Eerst was er het slechte nieuws. De diagnose van onvruchtbaarheid. Een donderslag bij heldere hemel. De onderzoeken worden nog een paar keer overgedaan, maar de resultaten worden telkens opnieuw bevestigd. Het is eind juni en we gebruiken de zomer om verdrietig te zijn.

Later beginnen we aan een lange reeks IVF-pogingen. Wonderen gebeuren nu eenmaal, je weet maar nooit. Helaas, geen wonder voor ons deze keer. Het helpt wel op een andere manier. Om af te sluiten. Om te weten dat we echt alles geprobeerd hebben. We leren onze dokter beter kennen, zij leert ons kennen. We worden opgenomen in het reilen en zeilen van de fertiliteitskliniek. Er zijn weken van hoop, nachten van angst, momenten van eenzaamheid en uiteindelijk altijd weer het slechte nieuws.

Gelukkig vinden we troost bij elkaar.

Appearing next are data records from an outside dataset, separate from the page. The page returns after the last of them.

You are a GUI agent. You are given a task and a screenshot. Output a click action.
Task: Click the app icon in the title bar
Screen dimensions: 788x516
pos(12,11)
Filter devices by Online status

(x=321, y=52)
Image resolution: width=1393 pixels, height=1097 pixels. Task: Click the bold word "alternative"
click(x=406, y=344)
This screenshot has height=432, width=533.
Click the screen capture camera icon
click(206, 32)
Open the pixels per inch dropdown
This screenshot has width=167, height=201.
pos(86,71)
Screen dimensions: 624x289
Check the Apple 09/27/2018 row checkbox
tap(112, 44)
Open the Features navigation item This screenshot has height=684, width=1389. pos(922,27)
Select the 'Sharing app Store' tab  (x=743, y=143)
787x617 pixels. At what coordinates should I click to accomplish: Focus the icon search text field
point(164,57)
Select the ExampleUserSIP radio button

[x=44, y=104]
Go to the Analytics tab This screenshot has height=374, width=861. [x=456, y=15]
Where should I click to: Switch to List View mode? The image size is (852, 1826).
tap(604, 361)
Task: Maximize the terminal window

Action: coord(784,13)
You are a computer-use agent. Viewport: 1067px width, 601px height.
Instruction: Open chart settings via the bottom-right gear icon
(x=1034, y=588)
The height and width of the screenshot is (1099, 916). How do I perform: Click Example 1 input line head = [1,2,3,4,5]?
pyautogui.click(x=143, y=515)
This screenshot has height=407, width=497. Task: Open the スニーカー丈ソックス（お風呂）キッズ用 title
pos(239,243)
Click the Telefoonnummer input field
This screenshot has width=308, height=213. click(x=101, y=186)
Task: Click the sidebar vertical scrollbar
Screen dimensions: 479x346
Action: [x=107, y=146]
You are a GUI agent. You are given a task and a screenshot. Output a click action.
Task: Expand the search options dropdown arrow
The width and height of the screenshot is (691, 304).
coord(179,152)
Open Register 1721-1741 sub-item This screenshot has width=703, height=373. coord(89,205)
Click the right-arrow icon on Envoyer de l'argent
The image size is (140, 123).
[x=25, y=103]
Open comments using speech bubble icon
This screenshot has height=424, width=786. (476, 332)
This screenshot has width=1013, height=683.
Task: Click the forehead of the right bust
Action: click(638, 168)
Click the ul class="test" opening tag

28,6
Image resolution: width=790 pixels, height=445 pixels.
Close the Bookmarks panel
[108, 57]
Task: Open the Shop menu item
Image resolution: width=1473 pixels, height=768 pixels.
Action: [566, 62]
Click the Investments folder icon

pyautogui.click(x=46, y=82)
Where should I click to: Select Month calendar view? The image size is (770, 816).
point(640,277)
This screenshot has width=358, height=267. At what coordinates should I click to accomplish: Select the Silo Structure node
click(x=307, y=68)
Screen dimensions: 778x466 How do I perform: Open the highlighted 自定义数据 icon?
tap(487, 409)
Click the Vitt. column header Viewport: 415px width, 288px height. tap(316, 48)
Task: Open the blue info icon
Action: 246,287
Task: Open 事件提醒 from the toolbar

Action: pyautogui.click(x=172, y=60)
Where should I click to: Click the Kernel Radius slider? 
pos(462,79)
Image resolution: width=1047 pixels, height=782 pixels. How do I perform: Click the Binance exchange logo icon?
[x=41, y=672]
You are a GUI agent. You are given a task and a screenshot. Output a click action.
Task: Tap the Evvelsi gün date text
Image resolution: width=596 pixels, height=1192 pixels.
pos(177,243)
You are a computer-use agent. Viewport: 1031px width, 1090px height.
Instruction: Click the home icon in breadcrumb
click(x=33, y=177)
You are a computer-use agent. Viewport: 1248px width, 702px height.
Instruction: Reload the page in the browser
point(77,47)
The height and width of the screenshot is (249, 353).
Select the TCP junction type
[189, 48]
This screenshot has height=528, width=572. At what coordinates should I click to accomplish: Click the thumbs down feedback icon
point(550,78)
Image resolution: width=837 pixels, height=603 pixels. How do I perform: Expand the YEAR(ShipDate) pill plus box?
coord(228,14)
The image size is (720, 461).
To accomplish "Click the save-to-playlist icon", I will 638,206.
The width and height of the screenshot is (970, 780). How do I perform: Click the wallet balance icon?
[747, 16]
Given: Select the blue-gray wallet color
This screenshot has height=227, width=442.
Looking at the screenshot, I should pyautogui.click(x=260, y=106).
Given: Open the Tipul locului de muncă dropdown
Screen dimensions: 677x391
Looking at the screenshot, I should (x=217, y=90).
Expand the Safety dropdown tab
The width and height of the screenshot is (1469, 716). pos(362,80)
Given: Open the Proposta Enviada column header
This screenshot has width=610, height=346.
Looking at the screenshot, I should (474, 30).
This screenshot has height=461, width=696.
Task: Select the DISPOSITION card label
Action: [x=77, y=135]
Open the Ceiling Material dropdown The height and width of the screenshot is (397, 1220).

We onderzoeken de alternatieven. Eiceldonatie met gekend materiaal. De zoektocht naar een donor duurt lang en weegt zwaar. Een vriendin biedt zich aan. Het ziekenhuis waar we in behandeling zijn doet echter geen gekende donatie buiten de familie. We wijken uit naar een ander ziekenhuis, eentje waar ze soepeler zijn. De poging mislukt. Bovendien voelt de nonchalance van dit ziekenhuis niet goed aan.

Ondertussen gaan de jaren voorbij. We zijn moe. We keren terug naar ons eerste ziekenhuis en gaan akkoord met een anonieme donatie. We zijn dankbaar maar we worstelen heel erg met het gevoel van machteloosheid. Ik ben lastig, kritisch, boos, verward en verdrietig. Geen gemakkelijke patiënt. Tegelijkertijd voelen we het vuur van de hoop en de dromen weer opflakkeren.

Het lukt!

Wat er op dat moment door me heen gaat zal ik waarschijnlijk nooit kunnen beschrijven. Ik begin te huilen. Het is gelukt. We zijn aan de andere kant van de spiegel geraakt. Gelukkig duurt een zwangerschap negen maanden. Die tijd hebben we nodig om te beseffen wat er is gebeurd. Dat we verhuisd zijn van de droevige, donkere vallei van wensouders, waar we zoveel jaren hebben gewoond, naar het zonnige land van de jonge gezinnen. En hoewel we de mythe van de roze wolk zeker niet willen promoten, kan ons geluk negen maanden later niet op met die kleine jongen in huis.

Ik zal me altijd verwant blijven voelen met de inwoners van de wensouder-vallei. Vandaar dat ik hen graag probeer te helpen vanuit de vzw Donorfamilies. Maar mijn grootste engagement ligt nu bij mijn zoon. Hij zal altijd een donorkind zijn, met of zonder vragen over zijn afkomst. Het is deel van mijn taak om hem daarbij te helpen. Om samen met hem de woorden te zoeken om erover te praten. Om samen met anderen een stevig netwerk te vlechten dat ons zal helpen om op een rustige, zelfverzekerde manier om te gaan met donorconceptie en alle gevolgen die dat kan hebben.

Ik kijk ernaar uit om dat samen met jullie te doen.